EXERCISE OBJECTIVE: Reproduce precisely the lines between the start of the data below and the line with "The height and width of the screenshot is (640, 986).", both included.

(Data excerpts)
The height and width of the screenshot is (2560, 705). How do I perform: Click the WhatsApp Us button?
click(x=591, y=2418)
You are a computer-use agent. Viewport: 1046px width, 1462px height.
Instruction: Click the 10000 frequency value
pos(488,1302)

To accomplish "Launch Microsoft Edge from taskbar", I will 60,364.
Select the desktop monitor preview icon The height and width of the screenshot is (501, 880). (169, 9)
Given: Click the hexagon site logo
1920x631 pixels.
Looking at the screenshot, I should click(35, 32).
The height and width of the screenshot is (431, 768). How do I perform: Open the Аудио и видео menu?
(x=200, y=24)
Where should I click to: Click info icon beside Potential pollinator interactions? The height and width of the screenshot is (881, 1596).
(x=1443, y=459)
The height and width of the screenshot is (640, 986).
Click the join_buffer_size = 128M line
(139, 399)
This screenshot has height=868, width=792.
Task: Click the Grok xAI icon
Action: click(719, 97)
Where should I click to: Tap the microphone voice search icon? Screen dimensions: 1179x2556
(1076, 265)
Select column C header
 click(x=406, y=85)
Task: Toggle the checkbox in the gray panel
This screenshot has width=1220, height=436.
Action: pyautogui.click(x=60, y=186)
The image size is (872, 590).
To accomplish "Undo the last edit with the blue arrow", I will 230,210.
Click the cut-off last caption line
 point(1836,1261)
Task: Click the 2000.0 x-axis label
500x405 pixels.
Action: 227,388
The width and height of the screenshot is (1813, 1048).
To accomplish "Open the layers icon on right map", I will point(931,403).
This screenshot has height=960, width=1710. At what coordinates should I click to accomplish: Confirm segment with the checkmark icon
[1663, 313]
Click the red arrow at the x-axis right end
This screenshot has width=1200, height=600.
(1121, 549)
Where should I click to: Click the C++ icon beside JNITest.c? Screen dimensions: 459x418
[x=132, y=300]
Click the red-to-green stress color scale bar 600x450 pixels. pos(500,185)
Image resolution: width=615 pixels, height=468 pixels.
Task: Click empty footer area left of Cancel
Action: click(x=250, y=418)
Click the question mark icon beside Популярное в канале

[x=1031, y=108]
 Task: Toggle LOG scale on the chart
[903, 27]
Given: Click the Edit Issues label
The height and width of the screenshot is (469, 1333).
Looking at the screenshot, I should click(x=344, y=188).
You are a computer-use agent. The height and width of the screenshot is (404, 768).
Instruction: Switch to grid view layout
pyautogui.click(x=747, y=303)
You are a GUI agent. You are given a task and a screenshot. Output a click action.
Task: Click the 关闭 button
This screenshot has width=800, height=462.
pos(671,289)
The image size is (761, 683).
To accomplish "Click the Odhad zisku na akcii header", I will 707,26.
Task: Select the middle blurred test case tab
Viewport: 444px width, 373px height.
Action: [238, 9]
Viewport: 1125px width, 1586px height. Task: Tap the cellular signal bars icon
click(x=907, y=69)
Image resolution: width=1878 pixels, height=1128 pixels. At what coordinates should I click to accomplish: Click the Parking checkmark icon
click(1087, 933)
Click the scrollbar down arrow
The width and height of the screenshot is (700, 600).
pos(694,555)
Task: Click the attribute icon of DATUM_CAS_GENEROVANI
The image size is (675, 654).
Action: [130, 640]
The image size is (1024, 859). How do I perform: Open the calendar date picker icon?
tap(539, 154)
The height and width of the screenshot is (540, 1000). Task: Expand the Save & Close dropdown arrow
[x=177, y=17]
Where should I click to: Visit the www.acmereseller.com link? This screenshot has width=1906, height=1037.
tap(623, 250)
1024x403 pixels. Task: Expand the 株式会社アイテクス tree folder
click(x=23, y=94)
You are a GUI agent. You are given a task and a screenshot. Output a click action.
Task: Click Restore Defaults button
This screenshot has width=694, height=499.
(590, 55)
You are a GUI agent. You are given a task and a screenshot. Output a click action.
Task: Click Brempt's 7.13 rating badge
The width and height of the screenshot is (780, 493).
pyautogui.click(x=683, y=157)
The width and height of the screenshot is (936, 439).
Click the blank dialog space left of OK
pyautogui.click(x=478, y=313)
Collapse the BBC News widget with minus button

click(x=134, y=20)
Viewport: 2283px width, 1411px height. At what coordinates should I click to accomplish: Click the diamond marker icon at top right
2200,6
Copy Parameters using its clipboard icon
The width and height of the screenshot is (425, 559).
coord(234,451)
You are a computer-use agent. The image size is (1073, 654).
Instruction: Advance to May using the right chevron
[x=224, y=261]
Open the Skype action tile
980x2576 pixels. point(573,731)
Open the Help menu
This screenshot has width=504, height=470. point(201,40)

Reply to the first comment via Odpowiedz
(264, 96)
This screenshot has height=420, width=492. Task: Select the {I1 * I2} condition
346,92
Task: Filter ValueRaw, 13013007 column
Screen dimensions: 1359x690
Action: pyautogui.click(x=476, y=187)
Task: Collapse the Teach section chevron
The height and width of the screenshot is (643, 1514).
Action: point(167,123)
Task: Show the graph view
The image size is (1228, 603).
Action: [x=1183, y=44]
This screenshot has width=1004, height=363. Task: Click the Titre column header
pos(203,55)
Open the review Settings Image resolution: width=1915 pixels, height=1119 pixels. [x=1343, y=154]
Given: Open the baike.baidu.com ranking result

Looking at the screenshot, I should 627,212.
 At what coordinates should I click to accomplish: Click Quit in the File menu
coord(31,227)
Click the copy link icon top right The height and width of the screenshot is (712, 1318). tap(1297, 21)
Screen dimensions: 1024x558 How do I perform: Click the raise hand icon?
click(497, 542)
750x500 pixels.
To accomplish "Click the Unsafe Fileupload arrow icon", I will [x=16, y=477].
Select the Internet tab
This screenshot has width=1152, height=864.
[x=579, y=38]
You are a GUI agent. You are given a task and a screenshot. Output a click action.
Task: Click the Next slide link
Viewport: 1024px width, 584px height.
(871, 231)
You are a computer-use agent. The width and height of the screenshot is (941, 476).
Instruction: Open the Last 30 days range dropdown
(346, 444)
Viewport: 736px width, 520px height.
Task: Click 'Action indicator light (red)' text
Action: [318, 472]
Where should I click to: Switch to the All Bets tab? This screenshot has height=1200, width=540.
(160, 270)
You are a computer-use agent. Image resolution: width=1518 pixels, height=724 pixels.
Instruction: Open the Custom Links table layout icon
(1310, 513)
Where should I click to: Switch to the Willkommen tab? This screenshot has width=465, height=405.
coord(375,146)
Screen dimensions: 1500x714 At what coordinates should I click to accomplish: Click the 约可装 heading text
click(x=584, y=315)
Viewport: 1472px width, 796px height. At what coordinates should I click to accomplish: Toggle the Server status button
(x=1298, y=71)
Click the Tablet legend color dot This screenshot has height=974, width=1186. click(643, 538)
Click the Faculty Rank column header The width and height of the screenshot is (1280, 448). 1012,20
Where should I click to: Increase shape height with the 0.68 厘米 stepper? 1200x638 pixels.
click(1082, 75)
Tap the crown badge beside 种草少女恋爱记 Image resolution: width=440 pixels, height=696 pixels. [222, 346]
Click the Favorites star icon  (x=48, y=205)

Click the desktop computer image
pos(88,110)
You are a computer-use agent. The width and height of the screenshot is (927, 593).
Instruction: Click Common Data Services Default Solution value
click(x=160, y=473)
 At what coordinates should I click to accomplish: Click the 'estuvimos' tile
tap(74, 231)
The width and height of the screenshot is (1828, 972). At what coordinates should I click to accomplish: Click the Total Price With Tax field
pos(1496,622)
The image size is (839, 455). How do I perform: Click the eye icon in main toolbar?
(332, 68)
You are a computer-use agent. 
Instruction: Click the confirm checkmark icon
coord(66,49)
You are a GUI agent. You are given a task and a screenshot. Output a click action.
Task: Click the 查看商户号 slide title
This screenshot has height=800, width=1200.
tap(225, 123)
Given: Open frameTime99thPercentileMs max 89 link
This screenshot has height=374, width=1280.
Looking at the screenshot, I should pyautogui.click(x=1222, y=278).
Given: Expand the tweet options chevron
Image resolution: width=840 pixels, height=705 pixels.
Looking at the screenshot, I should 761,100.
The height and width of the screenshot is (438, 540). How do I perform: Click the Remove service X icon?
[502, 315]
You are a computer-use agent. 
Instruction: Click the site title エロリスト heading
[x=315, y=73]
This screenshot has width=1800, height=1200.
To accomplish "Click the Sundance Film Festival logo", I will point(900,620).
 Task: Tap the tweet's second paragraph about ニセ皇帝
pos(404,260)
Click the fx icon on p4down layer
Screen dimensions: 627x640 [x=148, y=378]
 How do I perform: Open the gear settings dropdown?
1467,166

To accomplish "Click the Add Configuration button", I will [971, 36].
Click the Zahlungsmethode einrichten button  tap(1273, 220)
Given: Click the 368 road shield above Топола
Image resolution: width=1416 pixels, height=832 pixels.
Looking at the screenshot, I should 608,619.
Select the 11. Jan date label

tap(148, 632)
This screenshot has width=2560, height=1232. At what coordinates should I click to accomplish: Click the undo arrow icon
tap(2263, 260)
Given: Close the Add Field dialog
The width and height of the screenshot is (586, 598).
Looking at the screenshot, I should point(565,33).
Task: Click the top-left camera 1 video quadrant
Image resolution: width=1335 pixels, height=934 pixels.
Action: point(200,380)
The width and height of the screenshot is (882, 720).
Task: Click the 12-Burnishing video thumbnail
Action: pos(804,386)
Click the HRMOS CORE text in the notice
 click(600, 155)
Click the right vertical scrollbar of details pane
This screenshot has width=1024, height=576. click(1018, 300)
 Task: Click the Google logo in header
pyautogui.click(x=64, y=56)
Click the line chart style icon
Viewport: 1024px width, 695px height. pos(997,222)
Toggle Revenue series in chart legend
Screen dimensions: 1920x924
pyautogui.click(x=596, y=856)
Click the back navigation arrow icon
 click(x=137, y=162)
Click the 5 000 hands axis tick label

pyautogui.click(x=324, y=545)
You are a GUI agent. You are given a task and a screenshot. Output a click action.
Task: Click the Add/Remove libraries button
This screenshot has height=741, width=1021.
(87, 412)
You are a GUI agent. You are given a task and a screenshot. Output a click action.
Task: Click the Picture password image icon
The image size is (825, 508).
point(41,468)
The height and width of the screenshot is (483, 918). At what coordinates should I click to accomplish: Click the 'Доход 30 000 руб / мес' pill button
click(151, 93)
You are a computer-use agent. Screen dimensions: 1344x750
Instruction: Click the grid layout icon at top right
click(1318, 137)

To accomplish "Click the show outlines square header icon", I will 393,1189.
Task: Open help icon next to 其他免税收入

WORKED SOLUTION:
The height and width of the screenshot is (2560, 705). How do I perform: Click the WhatsApp Us button?
click(x=591, y=2418)
You are a computer-use agent. Viewport: 1046px width, 1462px height.
Instruction: Click the 10000 frequency value
pos(488,1302)

To accomplish "Launch Microsoft Edge from taskbar", I will 60,364.
Select the desktop monitor preview icon The height and width of the screenshot is (501, 880). (169, 9)
Given: Click the hexagon site logo
1920x631 pixels.
Looking at the screenshot, I should click(35, 32).
The height and width of the screenshot is (431, 768). How do I perform: Open the Аудио и видео menu?
(x=200, y=24)
Where should I click to: Click info icon beside Potential pollinator interactions? The height and width of the screenshot is (881, 1596).
(x=1443, y=459)
The height and width of the screenshot is (640, 986).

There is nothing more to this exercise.